■ The records

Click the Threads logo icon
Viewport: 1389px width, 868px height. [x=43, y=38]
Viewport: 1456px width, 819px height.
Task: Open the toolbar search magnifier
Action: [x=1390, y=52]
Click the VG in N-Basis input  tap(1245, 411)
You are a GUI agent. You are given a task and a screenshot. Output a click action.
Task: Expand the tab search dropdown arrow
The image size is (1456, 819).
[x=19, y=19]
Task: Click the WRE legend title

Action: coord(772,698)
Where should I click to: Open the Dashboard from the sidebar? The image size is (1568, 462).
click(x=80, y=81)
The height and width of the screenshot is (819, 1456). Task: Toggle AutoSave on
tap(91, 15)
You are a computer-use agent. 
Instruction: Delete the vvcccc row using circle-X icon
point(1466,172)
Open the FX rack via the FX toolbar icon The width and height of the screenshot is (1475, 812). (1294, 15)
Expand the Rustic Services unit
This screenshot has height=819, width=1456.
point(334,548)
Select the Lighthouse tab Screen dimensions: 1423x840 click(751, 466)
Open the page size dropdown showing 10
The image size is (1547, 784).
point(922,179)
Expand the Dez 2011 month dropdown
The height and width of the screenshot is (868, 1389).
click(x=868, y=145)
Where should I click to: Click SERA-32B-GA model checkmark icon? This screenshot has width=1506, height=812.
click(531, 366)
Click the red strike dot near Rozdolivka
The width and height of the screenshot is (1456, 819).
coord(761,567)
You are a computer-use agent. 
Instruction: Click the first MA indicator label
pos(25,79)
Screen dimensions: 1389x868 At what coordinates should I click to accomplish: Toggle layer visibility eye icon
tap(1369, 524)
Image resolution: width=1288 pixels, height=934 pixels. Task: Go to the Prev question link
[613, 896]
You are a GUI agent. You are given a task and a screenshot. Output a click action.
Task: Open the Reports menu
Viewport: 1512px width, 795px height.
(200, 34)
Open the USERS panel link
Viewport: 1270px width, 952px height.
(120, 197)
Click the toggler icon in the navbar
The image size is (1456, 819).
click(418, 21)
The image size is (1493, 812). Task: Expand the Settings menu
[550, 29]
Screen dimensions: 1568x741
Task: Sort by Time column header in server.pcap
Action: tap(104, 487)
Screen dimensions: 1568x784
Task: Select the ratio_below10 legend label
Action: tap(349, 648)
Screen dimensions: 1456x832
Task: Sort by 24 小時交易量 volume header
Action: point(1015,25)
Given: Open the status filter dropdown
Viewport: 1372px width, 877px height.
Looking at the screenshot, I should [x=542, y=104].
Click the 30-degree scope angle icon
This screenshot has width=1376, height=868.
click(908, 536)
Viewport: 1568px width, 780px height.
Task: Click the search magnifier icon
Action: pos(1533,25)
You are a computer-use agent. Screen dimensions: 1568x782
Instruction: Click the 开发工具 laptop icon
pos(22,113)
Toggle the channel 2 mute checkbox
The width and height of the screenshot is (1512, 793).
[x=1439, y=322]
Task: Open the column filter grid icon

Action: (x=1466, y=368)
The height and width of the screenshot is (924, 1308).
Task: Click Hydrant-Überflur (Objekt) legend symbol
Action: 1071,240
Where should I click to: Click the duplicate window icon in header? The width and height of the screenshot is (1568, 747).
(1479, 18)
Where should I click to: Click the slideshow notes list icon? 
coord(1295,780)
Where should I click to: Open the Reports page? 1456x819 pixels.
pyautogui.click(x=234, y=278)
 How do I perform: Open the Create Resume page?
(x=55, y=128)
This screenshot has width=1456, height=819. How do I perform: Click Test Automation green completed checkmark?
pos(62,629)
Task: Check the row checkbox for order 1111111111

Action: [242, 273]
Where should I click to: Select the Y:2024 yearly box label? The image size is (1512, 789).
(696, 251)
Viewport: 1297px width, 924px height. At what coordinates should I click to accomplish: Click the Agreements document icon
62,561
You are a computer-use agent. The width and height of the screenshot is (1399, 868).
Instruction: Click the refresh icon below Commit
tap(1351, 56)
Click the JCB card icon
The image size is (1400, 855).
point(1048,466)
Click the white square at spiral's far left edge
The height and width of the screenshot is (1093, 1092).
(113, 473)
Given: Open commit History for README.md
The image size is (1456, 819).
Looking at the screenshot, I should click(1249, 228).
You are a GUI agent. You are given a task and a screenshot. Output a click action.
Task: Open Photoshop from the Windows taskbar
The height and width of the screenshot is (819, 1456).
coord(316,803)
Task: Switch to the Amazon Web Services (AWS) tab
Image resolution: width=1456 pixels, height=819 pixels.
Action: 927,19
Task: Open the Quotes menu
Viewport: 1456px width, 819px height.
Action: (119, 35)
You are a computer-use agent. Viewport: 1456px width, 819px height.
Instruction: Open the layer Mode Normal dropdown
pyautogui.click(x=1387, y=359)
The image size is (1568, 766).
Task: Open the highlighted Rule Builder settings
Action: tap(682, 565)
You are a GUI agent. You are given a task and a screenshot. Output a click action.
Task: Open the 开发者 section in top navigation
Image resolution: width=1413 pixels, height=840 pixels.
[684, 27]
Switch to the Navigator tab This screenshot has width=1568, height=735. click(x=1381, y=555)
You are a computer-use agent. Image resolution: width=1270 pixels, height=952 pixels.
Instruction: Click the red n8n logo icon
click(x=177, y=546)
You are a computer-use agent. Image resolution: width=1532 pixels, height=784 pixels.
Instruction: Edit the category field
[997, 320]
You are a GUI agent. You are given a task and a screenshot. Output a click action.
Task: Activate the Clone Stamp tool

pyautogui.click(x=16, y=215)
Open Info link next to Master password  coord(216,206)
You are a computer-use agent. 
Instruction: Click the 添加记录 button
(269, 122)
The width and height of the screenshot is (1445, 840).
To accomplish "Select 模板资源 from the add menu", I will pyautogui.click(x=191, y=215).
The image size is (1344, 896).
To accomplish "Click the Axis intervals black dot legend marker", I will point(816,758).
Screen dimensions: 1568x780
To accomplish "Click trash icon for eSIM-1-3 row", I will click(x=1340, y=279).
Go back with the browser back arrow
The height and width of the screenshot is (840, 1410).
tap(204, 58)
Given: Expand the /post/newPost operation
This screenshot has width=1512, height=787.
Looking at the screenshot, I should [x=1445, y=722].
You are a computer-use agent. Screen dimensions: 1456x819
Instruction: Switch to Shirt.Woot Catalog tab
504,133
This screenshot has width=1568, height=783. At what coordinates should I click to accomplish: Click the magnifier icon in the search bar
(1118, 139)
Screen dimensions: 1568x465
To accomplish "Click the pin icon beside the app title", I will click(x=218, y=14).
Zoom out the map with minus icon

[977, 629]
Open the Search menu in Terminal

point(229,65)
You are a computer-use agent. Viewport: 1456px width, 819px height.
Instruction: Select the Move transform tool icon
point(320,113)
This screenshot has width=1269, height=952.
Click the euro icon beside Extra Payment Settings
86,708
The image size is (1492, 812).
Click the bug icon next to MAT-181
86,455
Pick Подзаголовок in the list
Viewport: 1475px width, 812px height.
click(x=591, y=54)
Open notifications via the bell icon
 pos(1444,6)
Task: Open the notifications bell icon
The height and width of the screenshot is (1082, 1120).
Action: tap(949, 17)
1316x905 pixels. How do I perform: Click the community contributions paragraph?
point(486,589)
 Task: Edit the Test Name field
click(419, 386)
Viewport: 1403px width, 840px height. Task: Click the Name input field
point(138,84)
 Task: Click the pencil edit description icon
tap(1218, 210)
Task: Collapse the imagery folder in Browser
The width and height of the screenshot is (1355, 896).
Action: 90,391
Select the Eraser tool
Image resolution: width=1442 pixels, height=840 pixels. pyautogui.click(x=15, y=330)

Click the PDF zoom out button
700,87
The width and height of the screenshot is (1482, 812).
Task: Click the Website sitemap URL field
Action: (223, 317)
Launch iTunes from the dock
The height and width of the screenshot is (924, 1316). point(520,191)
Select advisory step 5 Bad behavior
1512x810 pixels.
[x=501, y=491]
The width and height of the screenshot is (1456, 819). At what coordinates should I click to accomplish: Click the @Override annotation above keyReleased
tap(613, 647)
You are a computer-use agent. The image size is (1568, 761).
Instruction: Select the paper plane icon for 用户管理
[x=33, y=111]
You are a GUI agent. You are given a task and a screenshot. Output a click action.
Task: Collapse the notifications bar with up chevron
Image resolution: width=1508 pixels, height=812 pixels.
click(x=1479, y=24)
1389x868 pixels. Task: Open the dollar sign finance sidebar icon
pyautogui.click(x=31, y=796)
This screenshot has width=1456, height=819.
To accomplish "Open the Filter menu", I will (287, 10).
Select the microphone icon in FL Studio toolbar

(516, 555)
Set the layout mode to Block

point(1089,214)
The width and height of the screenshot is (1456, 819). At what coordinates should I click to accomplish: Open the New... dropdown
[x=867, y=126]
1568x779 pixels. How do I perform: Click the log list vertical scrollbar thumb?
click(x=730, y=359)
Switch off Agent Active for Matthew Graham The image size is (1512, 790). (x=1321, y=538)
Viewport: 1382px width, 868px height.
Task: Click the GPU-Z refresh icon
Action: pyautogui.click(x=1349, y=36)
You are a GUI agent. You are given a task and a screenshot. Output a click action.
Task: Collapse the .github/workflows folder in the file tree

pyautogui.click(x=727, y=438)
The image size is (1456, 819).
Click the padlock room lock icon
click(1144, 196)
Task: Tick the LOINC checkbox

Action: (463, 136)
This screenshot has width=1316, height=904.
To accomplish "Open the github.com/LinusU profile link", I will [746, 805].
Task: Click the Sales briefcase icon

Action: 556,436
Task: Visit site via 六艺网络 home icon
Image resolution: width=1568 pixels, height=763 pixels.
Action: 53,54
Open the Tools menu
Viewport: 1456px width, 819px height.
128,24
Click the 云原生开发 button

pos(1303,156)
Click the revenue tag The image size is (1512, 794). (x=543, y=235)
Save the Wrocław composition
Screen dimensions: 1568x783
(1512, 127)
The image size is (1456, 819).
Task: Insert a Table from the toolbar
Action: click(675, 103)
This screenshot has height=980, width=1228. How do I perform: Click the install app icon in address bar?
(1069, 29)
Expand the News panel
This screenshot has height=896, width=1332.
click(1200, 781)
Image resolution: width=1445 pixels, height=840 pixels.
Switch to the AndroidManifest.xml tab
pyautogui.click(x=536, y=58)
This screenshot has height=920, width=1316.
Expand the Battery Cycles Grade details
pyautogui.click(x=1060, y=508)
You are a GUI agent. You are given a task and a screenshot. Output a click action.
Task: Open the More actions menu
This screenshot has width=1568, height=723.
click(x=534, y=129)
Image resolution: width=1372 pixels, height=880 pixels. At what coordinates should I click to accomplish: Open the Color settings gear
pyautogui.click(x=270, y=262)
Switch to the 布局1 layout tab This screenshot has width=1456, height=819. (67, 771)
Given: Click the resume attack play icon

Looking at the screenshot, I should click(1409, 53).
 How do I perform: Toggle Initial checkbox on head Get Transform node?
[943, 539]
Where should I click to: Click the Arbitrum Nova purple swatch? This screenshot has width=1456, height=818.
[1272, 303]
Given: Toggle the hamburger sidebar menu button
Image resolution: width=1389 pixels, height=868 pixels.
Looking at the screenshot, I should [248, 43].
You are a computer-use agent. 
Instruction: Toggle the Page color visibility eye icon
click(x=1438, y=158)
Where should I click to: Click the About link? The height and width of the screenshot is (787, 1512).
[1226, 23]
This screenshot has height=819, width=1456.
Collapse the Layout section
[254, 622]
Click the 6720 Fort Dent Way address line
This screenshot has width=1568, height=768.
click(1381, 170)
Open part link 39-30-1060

■ Assignment
Please show every line of the material that contains the string "panel".

■ Task output
Open the USERS panel link
Expand the News panel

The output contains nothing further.